- [Problem to solve]: Copy out all lines in the data below containing the string "height".

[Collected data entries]
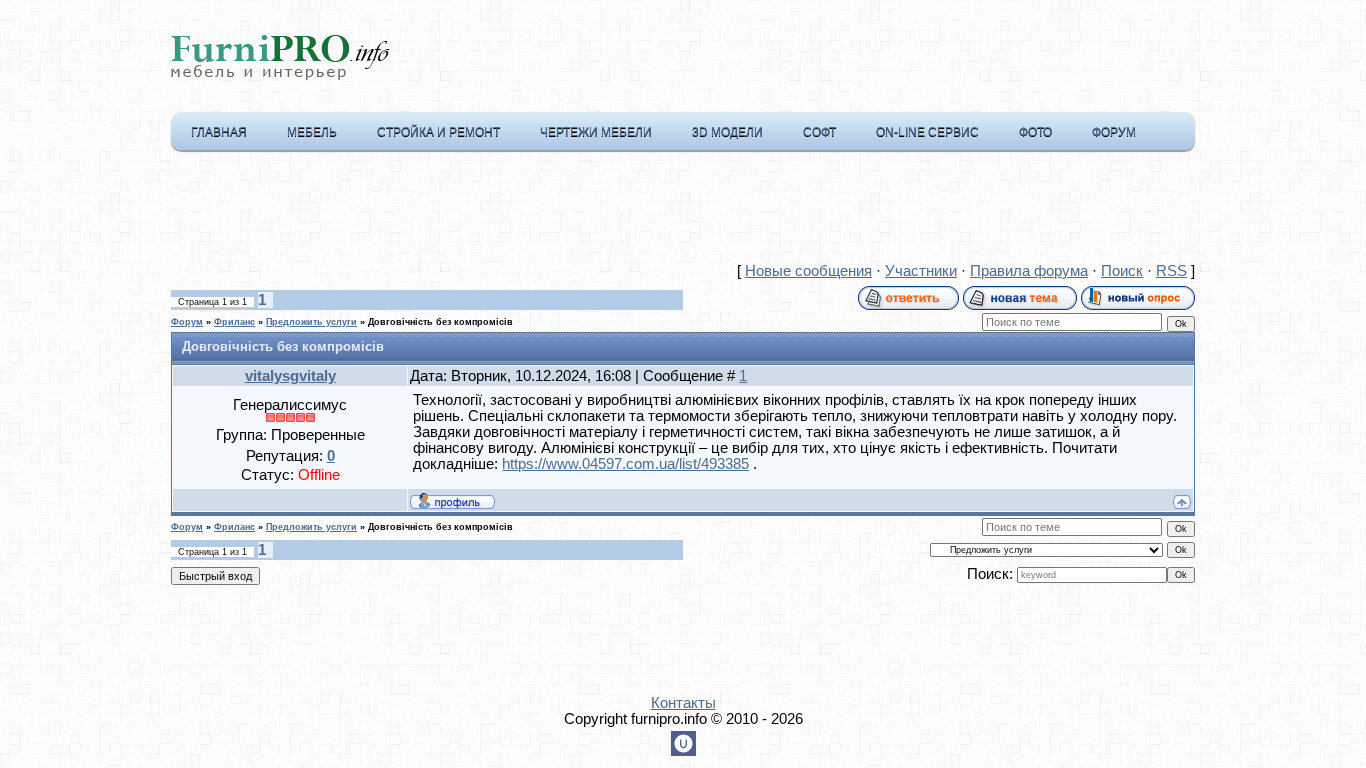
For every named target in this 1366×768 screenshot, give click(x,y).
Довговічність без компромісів (440, 322)
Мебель (312, 132)
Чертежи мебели (596, 132)
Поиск (1122, 271)
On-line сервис (927, 132)
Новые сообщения (808, 271)
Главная (219, 132)
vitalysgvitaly (290, 376)
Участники (921, 271)
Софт (819, 132)
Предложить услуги (311, 322)
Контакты (683, 703)
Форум (1114, 132)
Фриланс (234, 322)
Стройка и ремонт (438, 132)
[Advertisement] (683, 211)
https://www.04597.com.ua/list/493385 (625, 464)
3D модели (727, 132)
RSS (1171, 271)
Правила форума (1029, 271)
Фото (1035, 132)
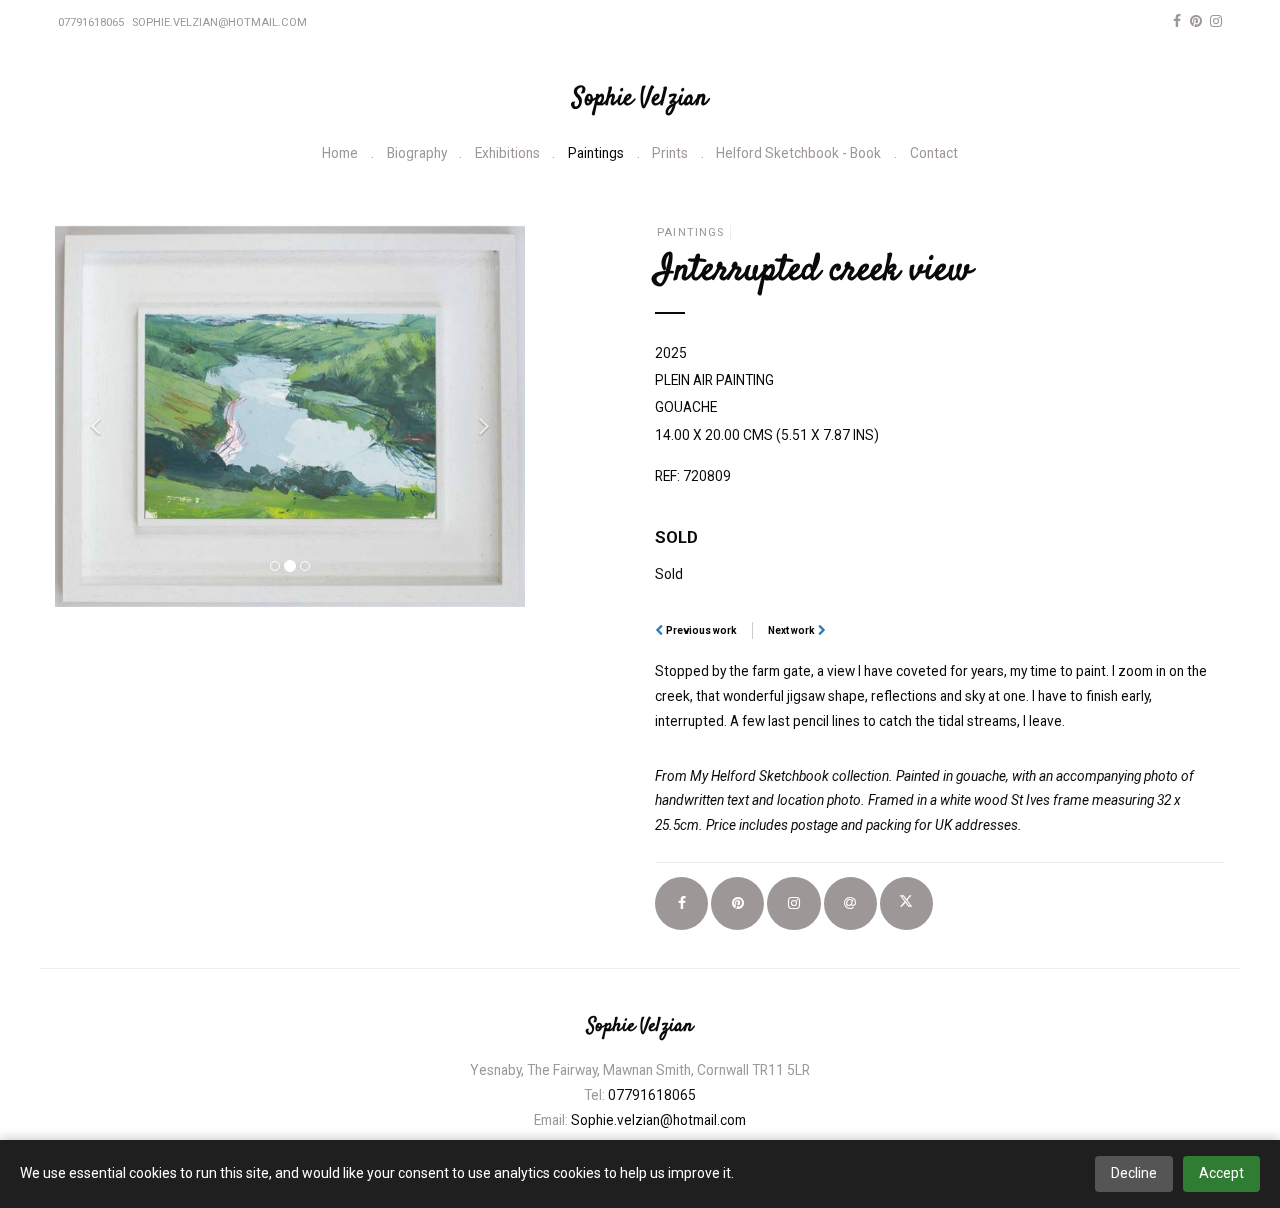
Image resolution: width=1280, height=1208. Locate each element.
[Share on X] (906, 903)
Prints (670, 153)
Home (340, 153)
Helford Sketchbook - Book (798, 153)
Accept (1221, 1173)
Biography (417, 153)
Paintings (596, 153)
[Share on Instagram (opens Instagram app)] (793, 903)
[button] (90, 416)
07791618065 (91, 22)
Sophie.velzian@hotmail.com (219, 22)
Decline (1134, 1173)
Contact (934, 153)
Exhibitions (507, 153)
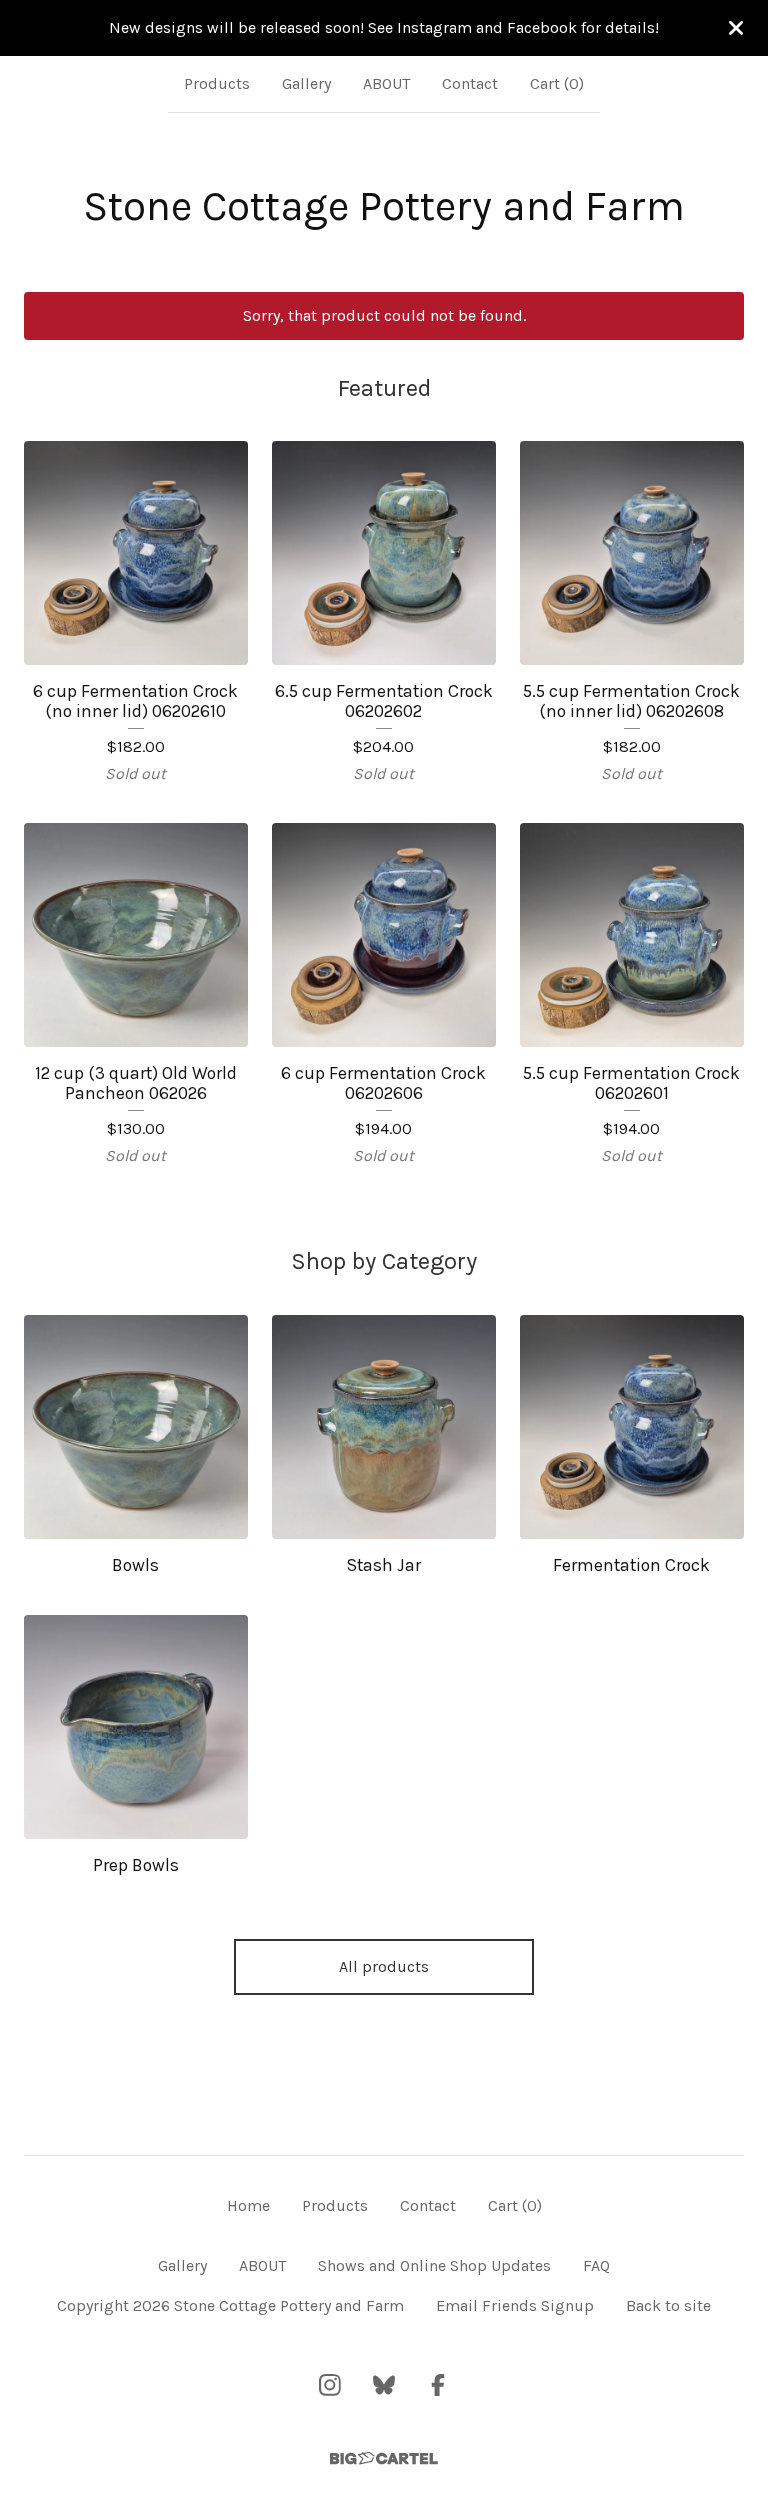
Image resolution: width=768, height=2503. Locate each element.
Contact (470, 83)
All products (384, 1966)
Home (248, 2205)
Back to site (668, 2305)
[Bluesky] (384, 2385)
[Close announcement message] (736, 28)
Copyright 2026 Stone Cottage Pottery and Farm (230, 2305)
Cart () (557, 83)
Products (217, 83)
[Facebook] (438, 2385)
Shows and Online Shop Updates (434, 2265)
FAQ (596, 2265)
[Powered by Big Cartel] (384, 2458)
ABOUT (386, 83)
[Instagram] (330, 2385)
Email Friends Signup (515, 2305)
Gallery (306, 83)
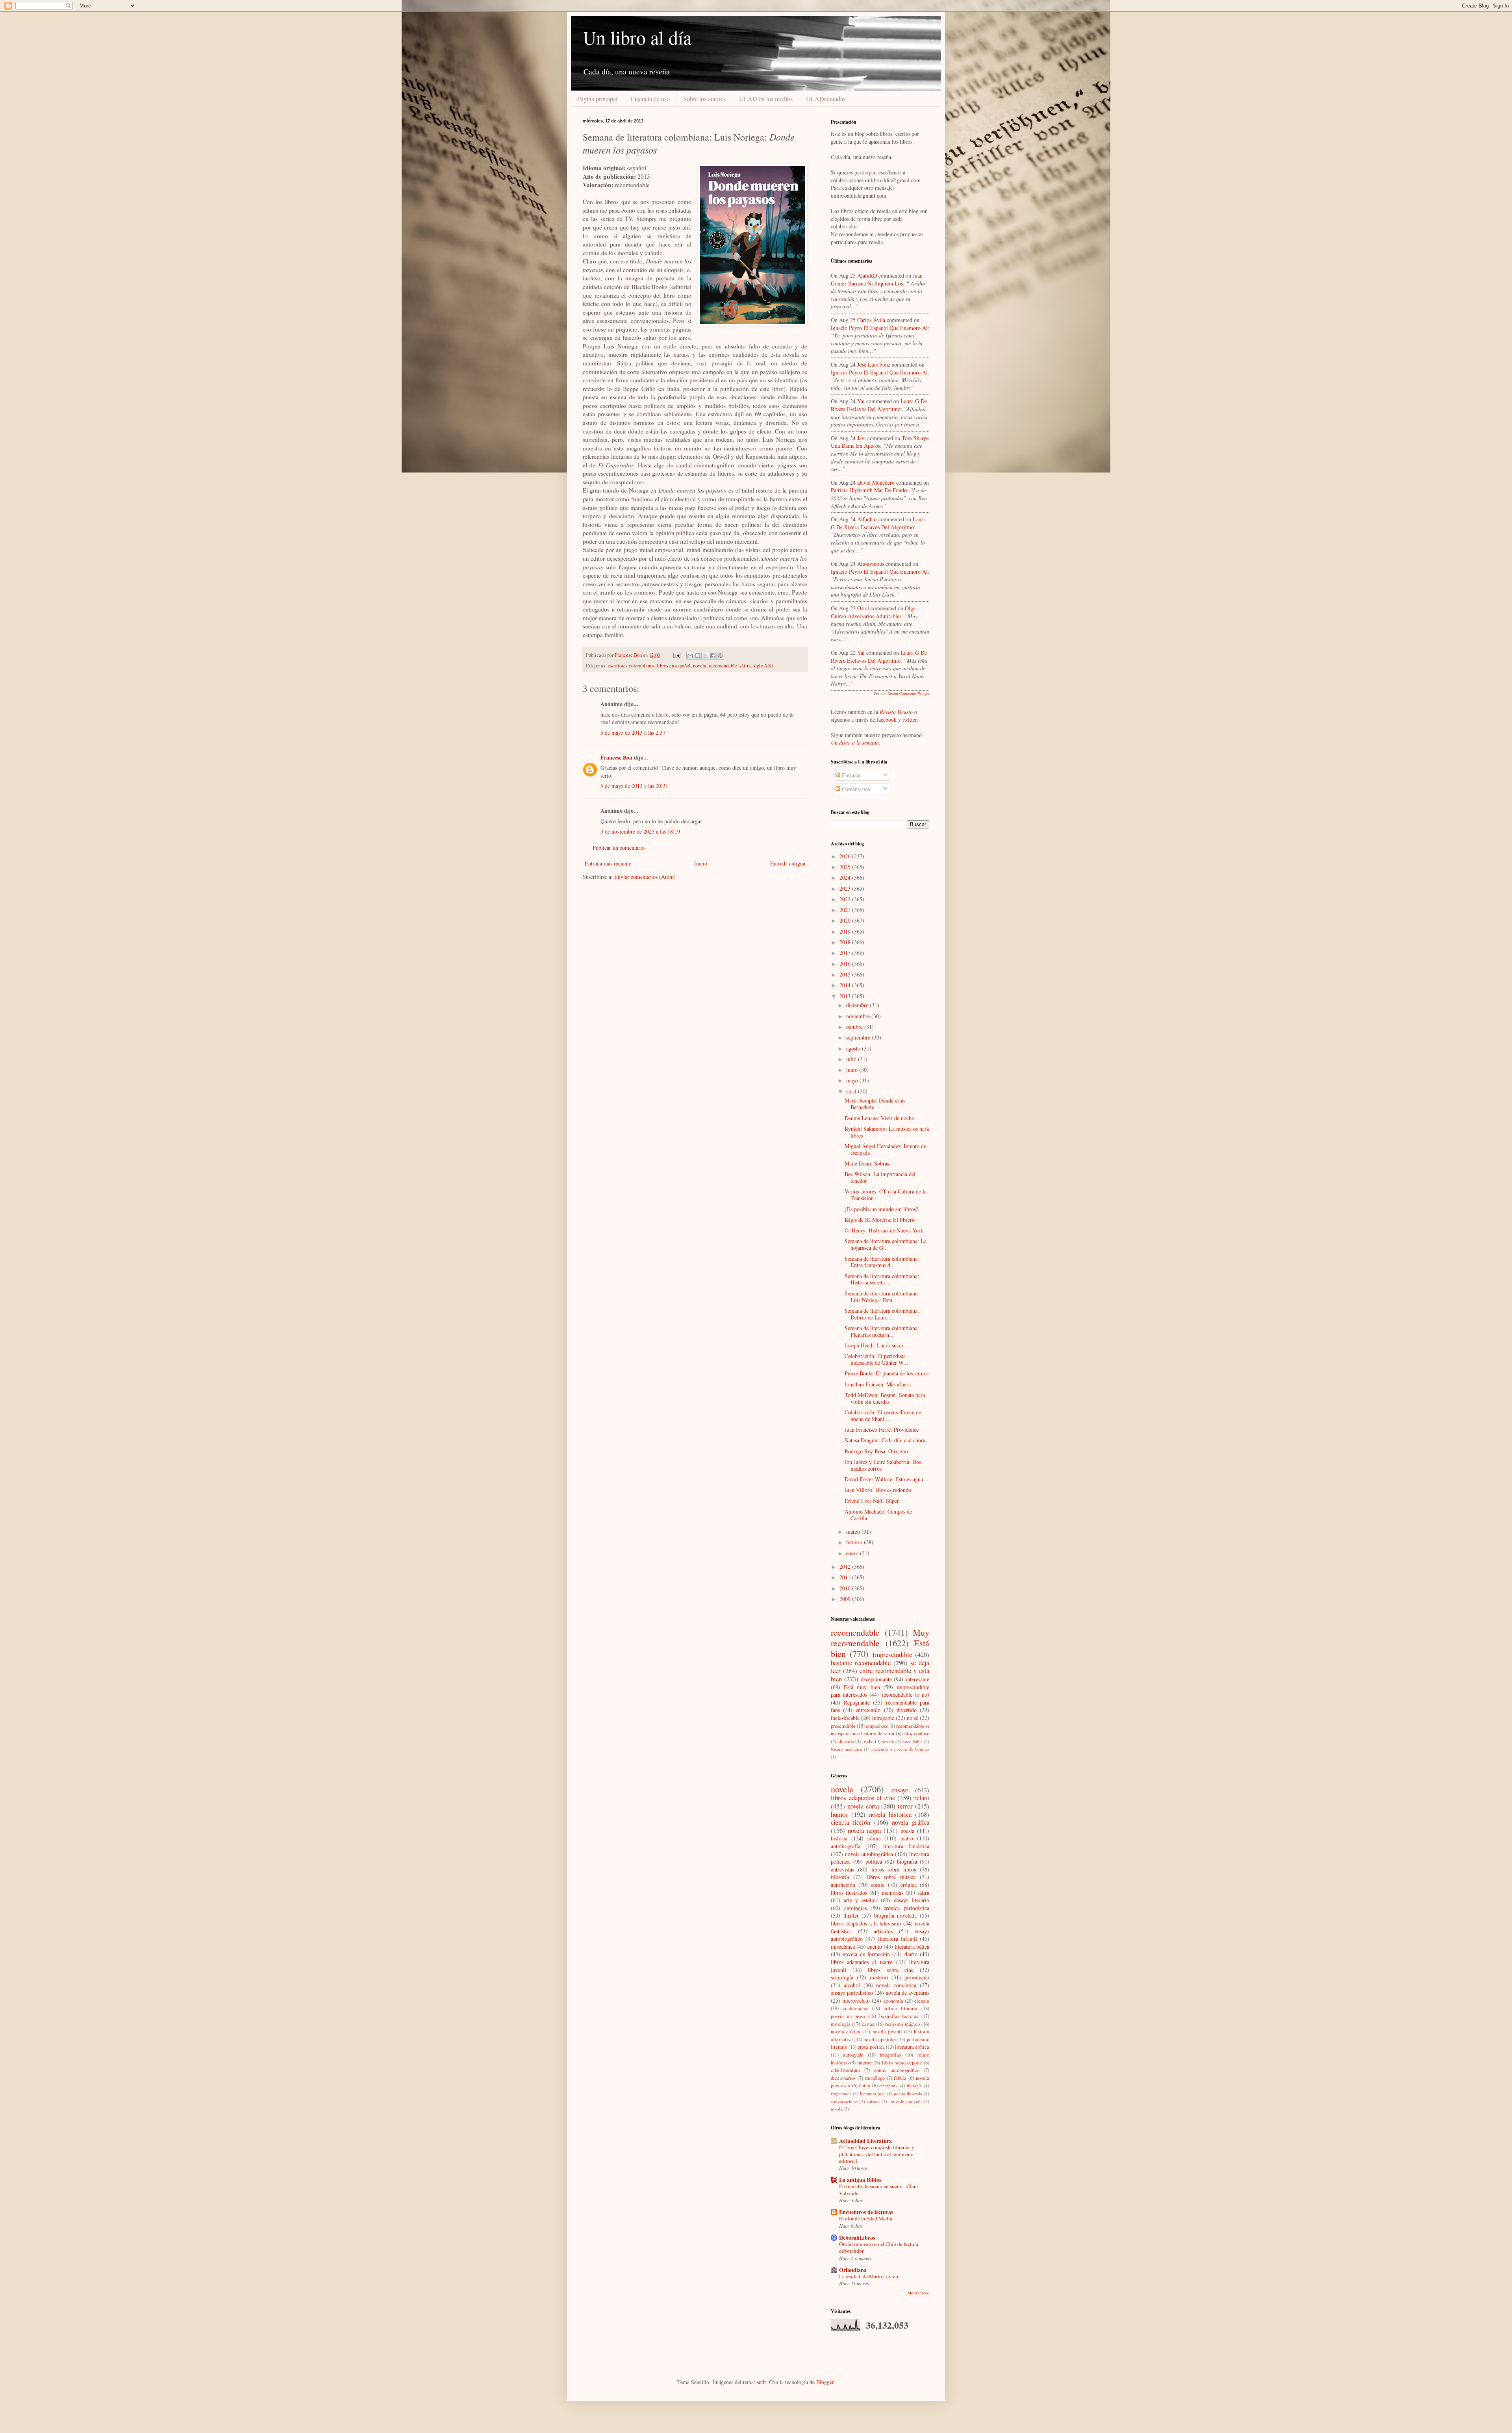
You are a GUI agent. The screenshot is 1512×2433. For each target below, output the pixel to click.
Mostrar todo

- [Result of this task]:
Image resolution: width=1280, height=1208. Locate each element.
Image resolution: width=768, height=2503. Locate each element.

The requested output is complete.